Gilead Sciences Inc. (GILD) and Galapagos NV (GLPG) said that the randomized, placebo-controlled Phase 2 TORTUGA study of filgotinib, an investigational, selective JAK1 inhibitor, achieved its primary efficacy endpoint in adults with moderately to severely active ankylosing spondylitis.
In the study, patients treated with filgotinib achieved significantly greater improvements in AS Disease Activity Score (ASDAS), the primary endpoint, at Week 12, with a mean change from baseline of -1.5 versus -0.6 for those treated with placebo (p<0.0001). More patients receiving filgotinib also achieved an ASAS20 response compared to those treated with placebo (76 percent versus 40 percent, p<0.0001).

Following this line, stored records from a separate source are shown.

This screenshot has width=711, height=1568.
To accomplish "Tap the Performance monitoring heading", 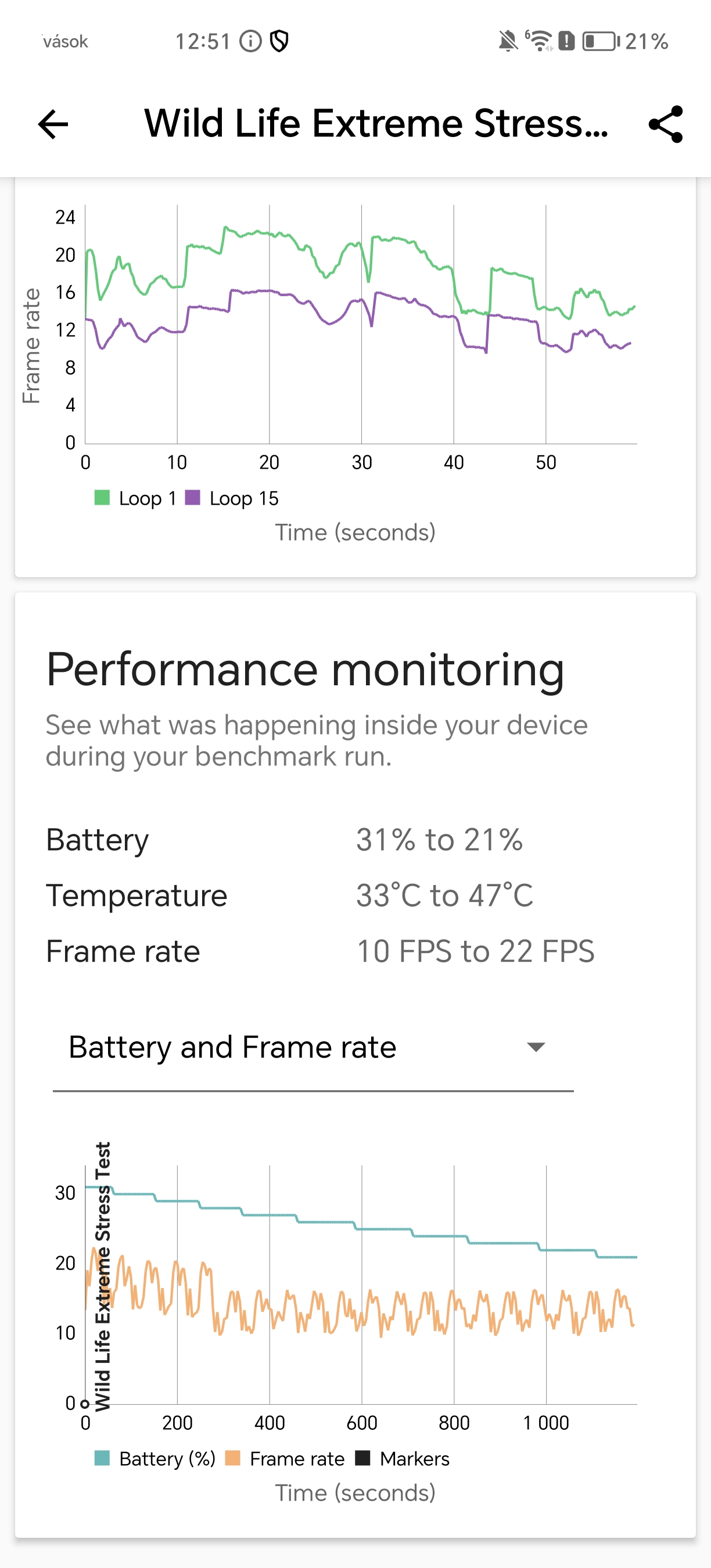I will pyautogui.click(x=305, y=670).
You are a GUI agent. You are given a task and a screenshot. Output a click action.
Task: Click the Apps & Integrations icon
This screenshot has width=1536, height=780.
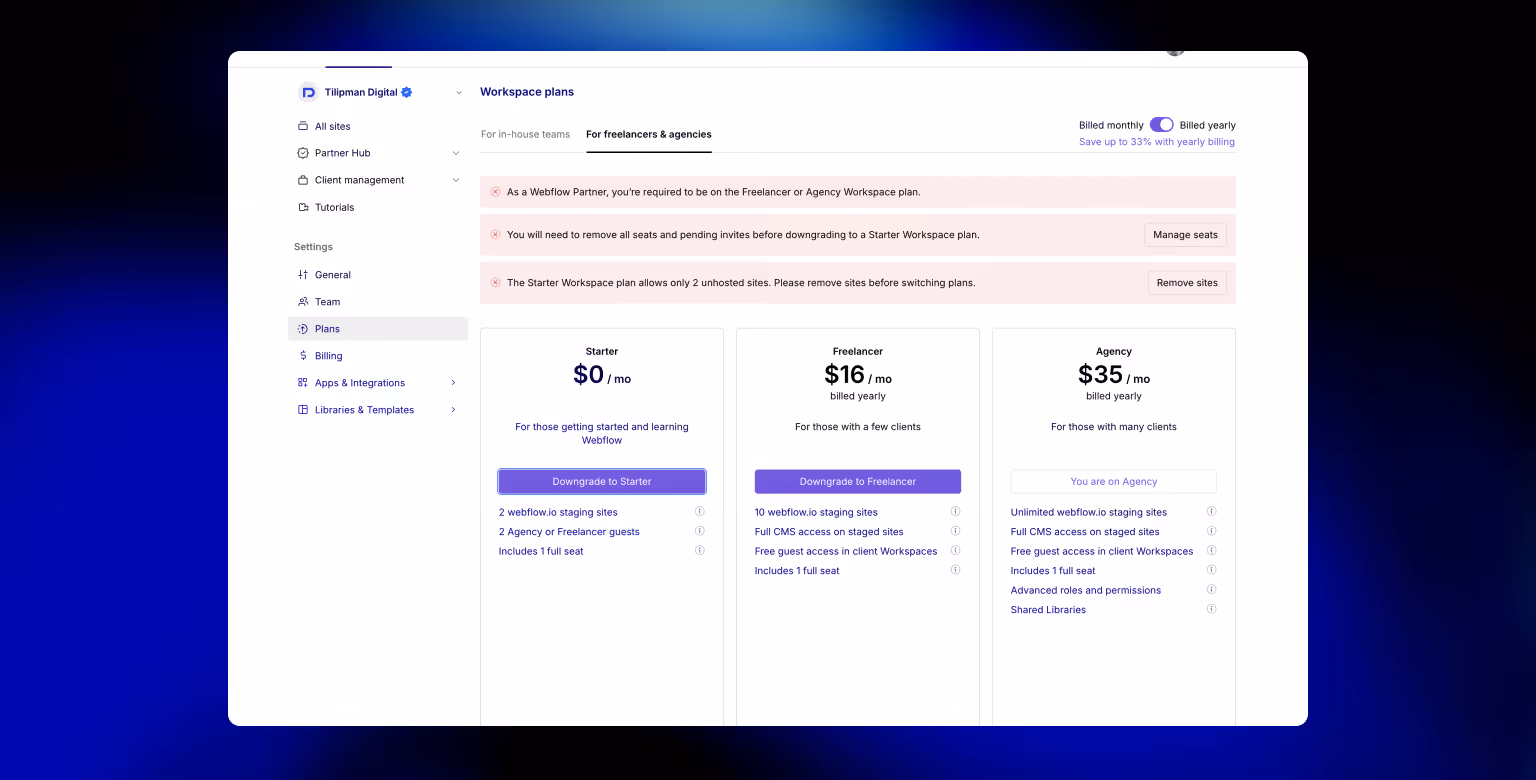(303, 382)
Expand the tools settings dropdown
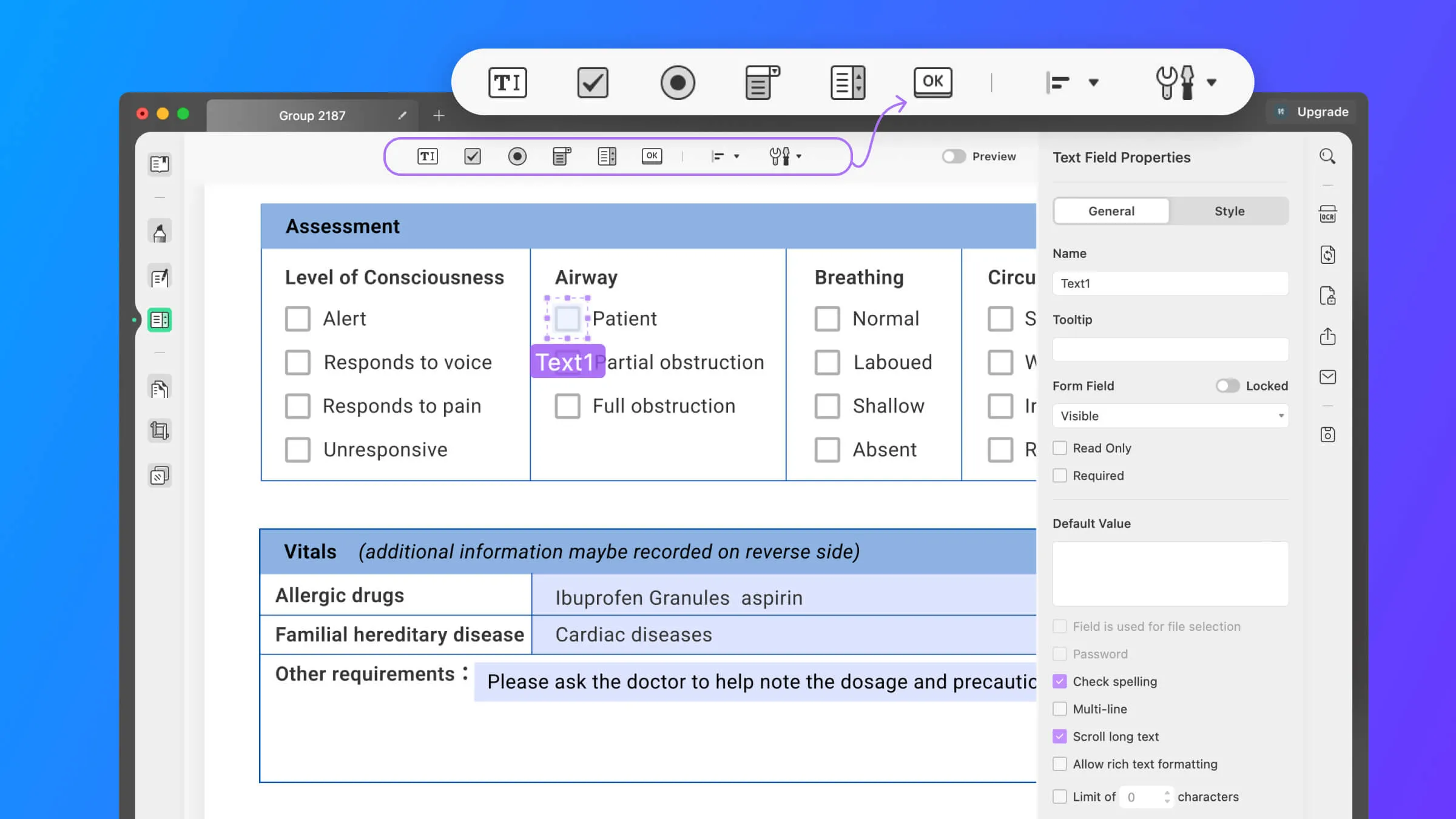 click(x=1211, y=82)
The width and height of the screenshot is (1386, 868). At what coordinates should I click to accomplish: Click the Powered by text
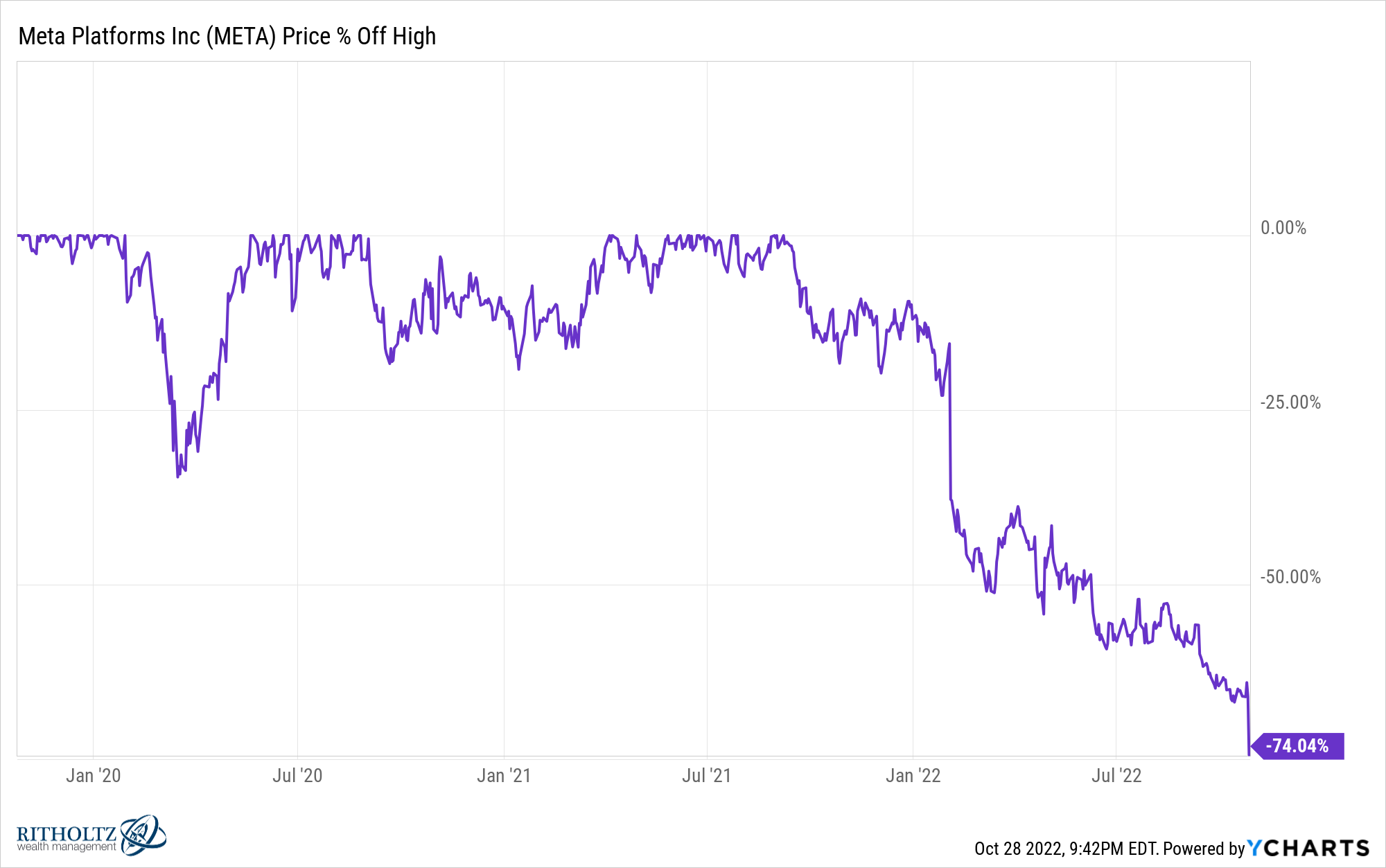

Adverse events were generally mild or moderate in severity and were reported in an equal proportion of patients in the filgotinib and placebo groups. Laboratory changes were consistent with those previously reported for filgotinib, and no new safety signals were observed in the study. There was one treatment-emergent serious adverse event reported for a patient receiving filgotinib who experienced pneumonia and recovered after hospital-based antibiotic treatment.
One patient randomized to filgotinib, with an inherited risk for thrombosis, experienced a non-serious deep venous thrombosis after completing the course of study drug. No deaths, malignancies, hepatic events, opportunistic infections or cases of Herpes zoster were observed in the study.